Actaeon’un üstüne saldırır köpekler,
“Buraya, buraya, Actaeon”,
Ormanın benekli erkek geyiği;
Bir tutam altın saç, altın,
Bir buğdayın şeridi gibi kalın,
Alevler, güneşte alevler,
Actaeon’un üstüne saldırır köpekler.

Tökezleyen, orman boyunca tökezleyen,
Mırıldanan, Ovid’i mırıldanan:
“Pergusa... göl... göl... Gargaphia,
“Göl, Salmacis’in gölü”.
Kuğu yavrusunun hareketi gibi titrer boş zırh.

Böylece yağmur gibi yağar ışık, böylece bardaktan boşanır,
E lo soleills plovil, tanrıların dizleri altındaki
Sıvı ve akışkan kristal.
Kıvrım kıvrım, suyun ince pırıltısı;
Ak taçyapraklarını taşıyan derenin zarı
(Takasago’daki çamlar
İsé’nin çamlarıyla birlikte büyür”)
Su anaforlanıp kaldırır kaynağın ağzındaki parlak sarı kumu
”Bakın Çehrelerin Ağacı’na! ”

Çatallanmış dal uçları, yanıyor sanki lotusla birlikteymiş gibi,
Kıvrım kıvrım
Sığda burgaçlanan sıvı,
Tanrıların dizleri altında.

Köşedeki ocağın ateşini çakan
Göz kamaştıran parıltıda erir meşaleler,
Mavi mücevher kaplar gökyüzünü, (Gourdan’daki gibi o vakitler) ,
Reçine püskürtüsü,
Safran terlikteki taçyaprakları gibi ensiz ayağı: Hymenaeus İo!
Hymen, İo Hymenaee!

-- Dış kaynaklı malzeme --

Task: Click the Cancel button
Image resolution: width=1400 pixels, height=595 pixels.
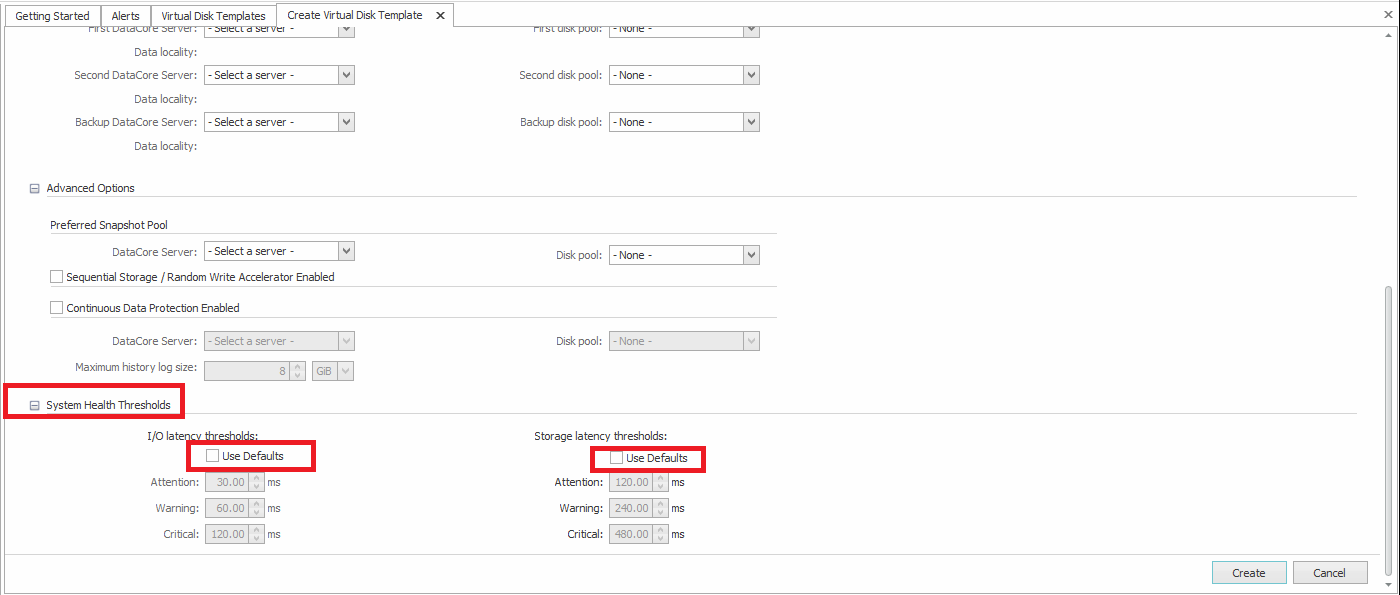Action: [1329, 573]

Aurunculeia!
Al bir çiçek atılmış kireç beyazı taşa.

Ve So-Gyoku der ki:
“Bu rüzgâr, efendim, kralın rüzgârıdır,
İmparator fıskiyelerini sallayan
Sarayın rüzgârıdır bu rüzgâr'.
Ve yakasını açarak Hsiang der ki:
“Bu rüzgâr dünyanın torbasında kükrer,
Donatır suyu hasır otlarıyla;
Hiçbir rüzgâr kralın rüzgârı değildir:
Bırak her inek saklasın buzağısını”.
“Bu rüzgâr tutsaktır tül perdelerde”
Hiçbir rüzgâr kralın değil...

Deve güdenler oturur merdiven kıvrımında,
Tepeden bakarlar Ecbatan’ın entrikalı sokaklarına,
“Danaè! Danaè!
Hangi rüzgâr kralındır? ”
Duman asılı kalır ırmağa,
Şeftali ağaçları serper parlak yapraklarını suya,
Sürüklenir ses akşamın pusunda,
Ağaç kabuğu sıyrılır ırmak geçidinde.
Yaldızlı payandalar siyah suda;
Üç basamak açık alanda
Boz taş-direkler yol gösterir...

Père Henri Jacques konuşmak isterdi Senin'le, Rokku’da.
Rokku Dağı kayayla sedirlerin arasında,
Polhonac,
Trakya tabağına konulmuş şölen yemeği gibi Gyges,
Cabestan, Terreus.
Tabaktaki yürek Cabestan’ın.
Vidal, ya da Ectaban, Ectaban’daki varaklı kule üstünde
Yatır tanrının gelinini, yatır sonsuzca, bekleyerek altın yağmuru.
Garonne yanına. “Saave! ”
Garonne koyudur boya gibi,
Yürüyüş alayı, - “Et sa'ave, sa’ave, sa'ave Regina! ” -
Kımıldar bir solucan gibi, kalabalıkta.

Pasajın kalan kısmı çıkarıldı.